Will you return, word for word, only the lines from the top of the data below down to and including the one with "Task: Click the end of the 22:30 blue trace"?

*** Opening of WORKING DATA ***

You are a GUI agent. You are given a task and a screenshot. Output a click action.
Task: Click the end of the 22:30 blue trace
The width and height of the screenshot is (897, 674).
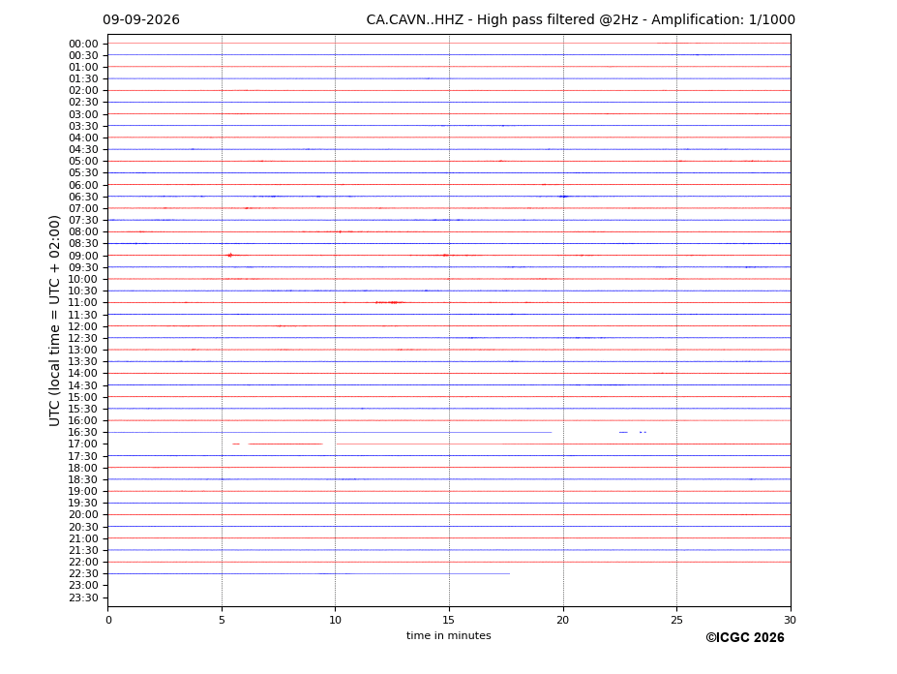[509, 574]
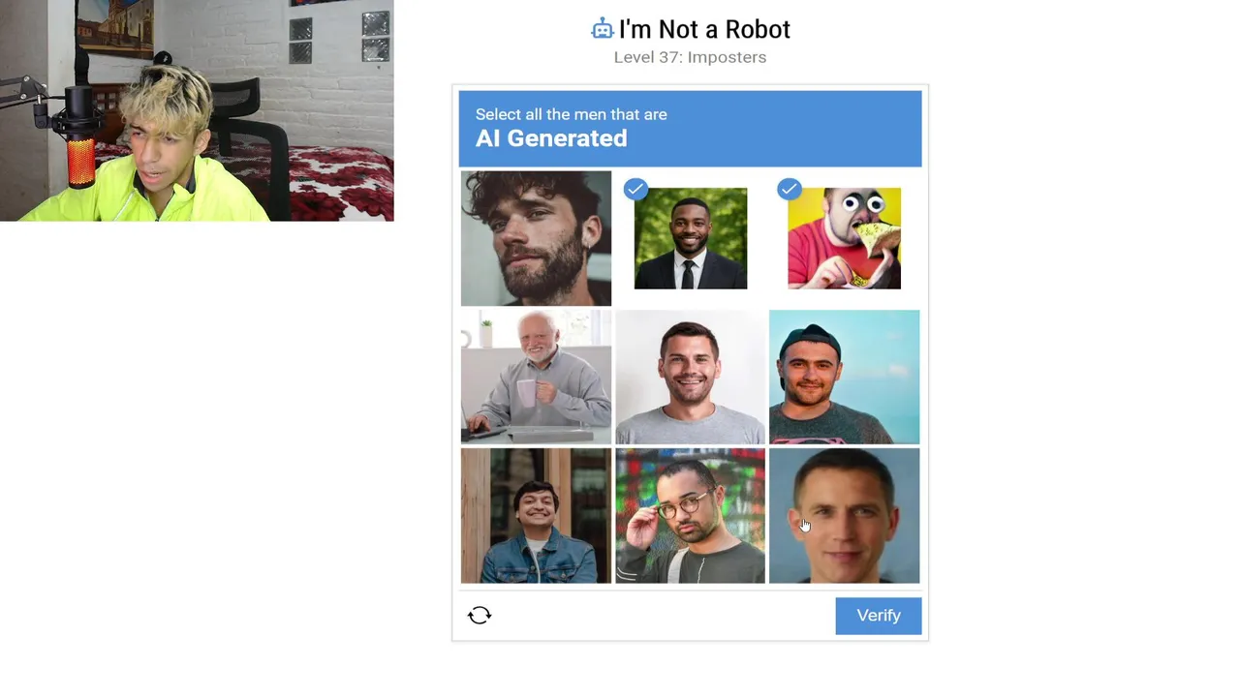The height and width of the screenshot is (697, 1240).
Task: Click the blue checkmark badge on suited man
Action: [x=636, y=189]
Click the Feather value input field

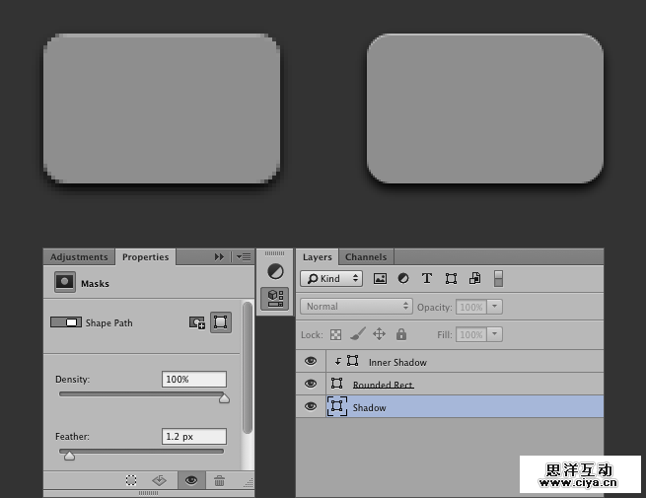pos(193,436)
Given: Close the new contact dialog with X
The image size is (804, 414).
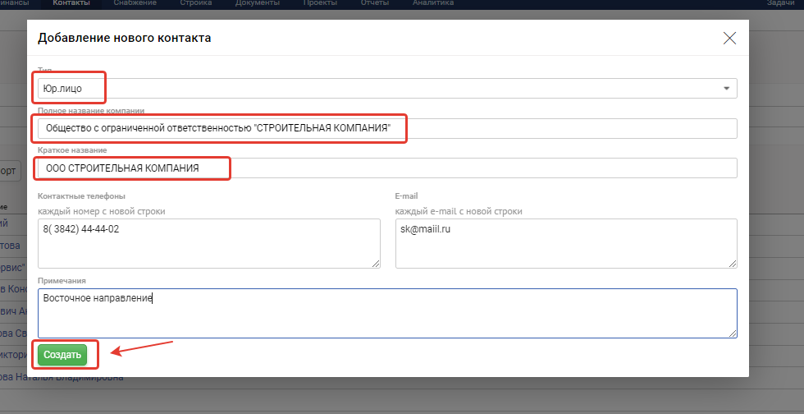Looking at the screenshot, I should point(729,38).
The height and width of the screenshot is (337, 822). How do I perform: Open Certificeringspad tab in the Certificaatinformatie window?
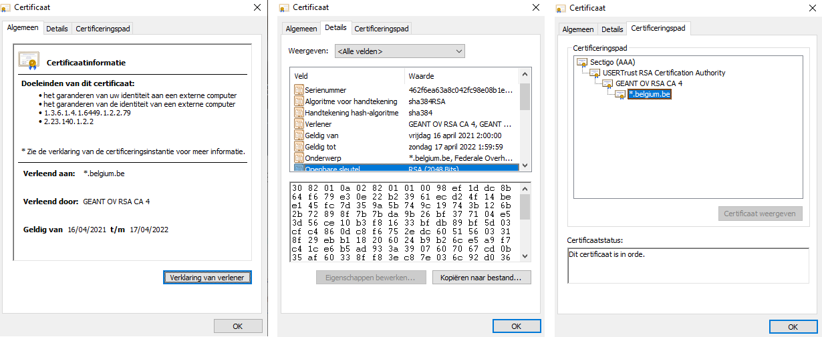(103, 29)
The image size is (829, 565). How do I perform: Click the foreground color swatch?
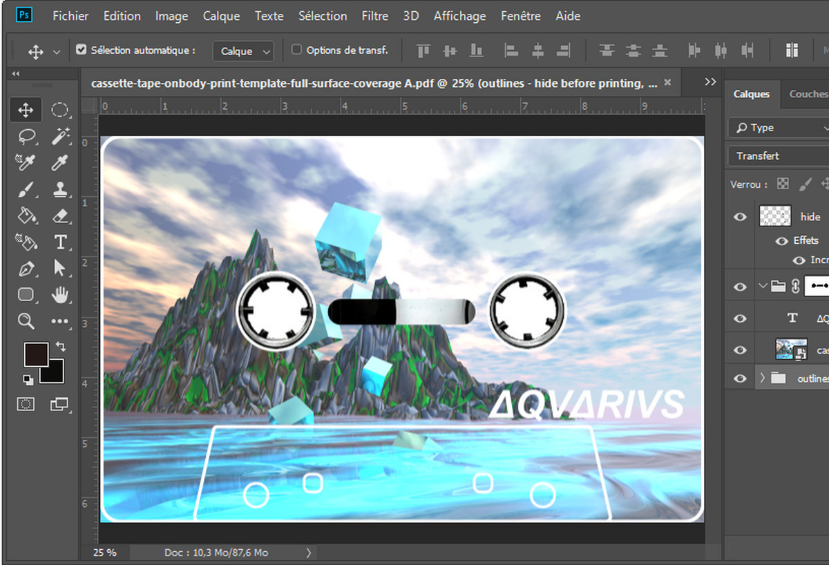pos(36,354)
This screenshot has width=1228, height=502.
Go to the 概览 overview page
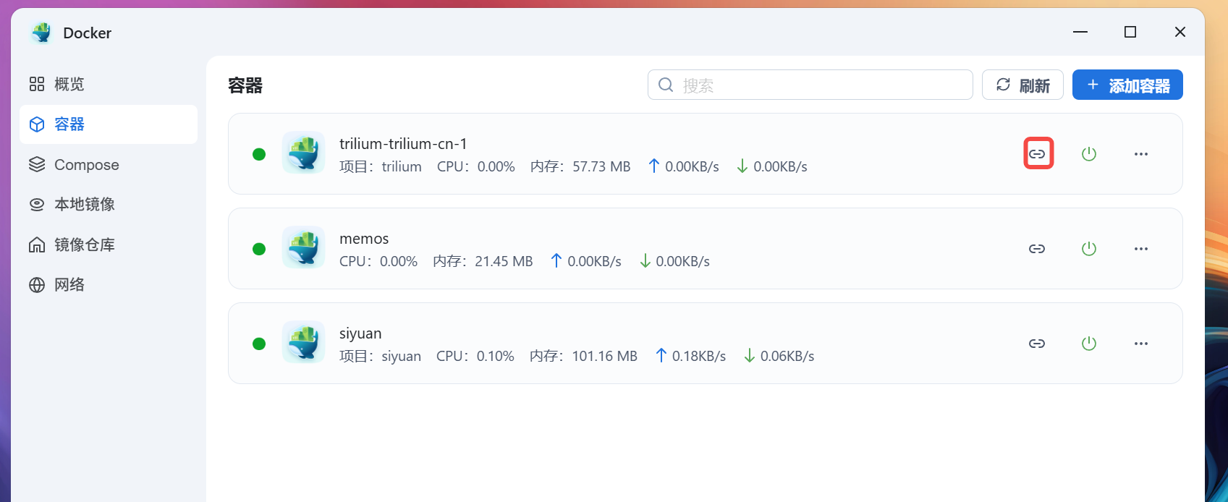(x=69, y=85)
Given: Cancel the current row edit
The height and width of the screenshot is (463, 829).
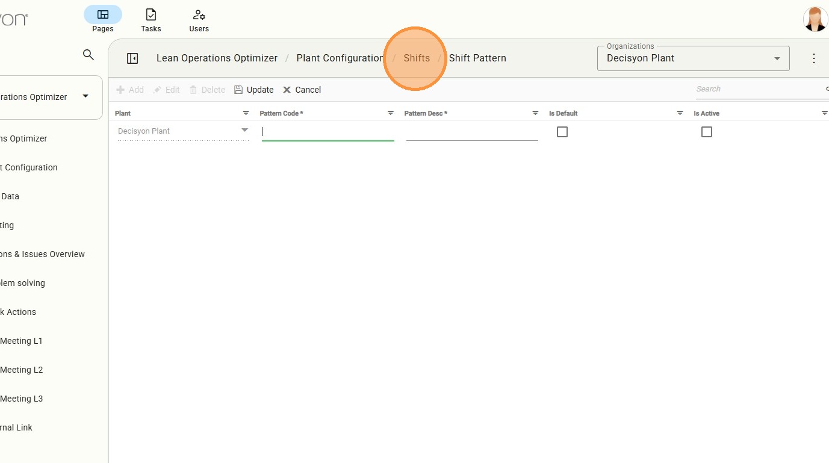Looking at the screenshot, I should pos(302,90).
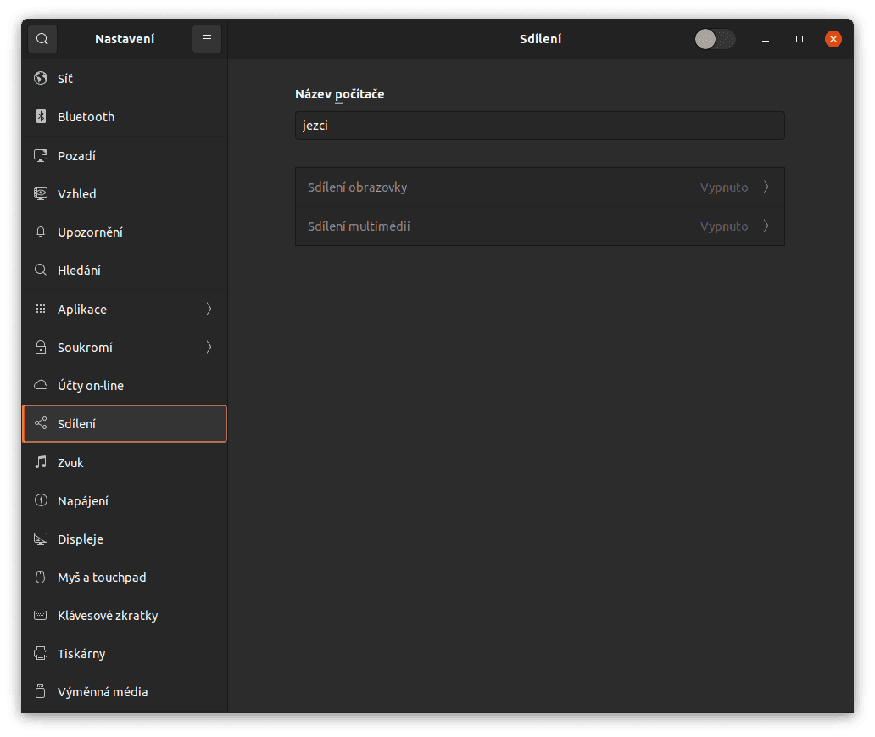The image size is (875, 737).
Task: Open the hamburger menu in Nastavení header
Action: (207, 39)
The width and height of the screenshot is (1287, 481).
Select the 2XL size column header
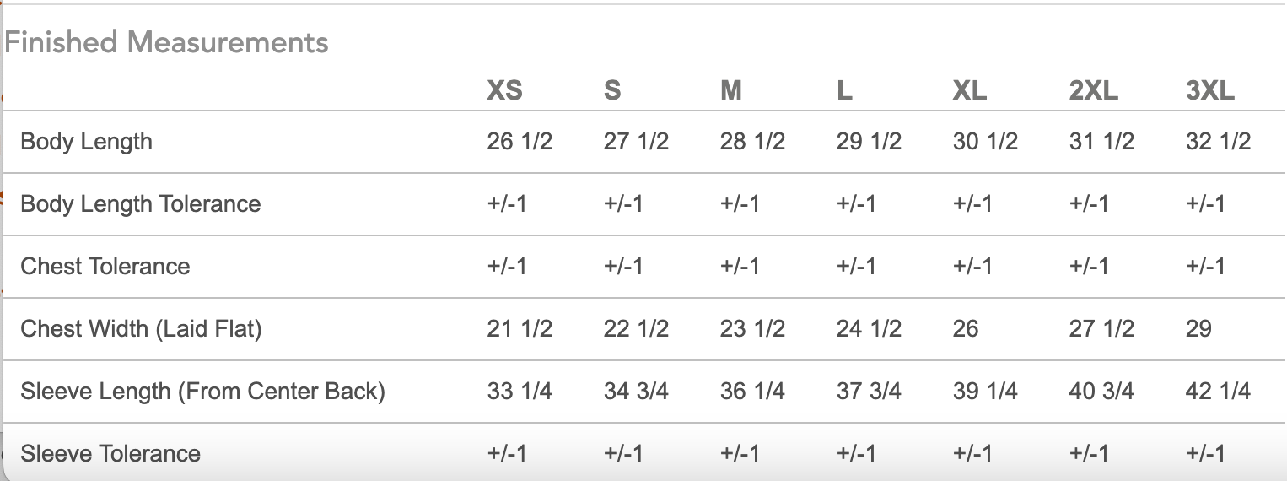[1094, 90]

*** Close of WORKING DATA ***

* **TASK ANSWER**:
You are a GUI agent. You are given a task and a screenshot. Output a click action.
Task: Click the end of the 22:30 blue trace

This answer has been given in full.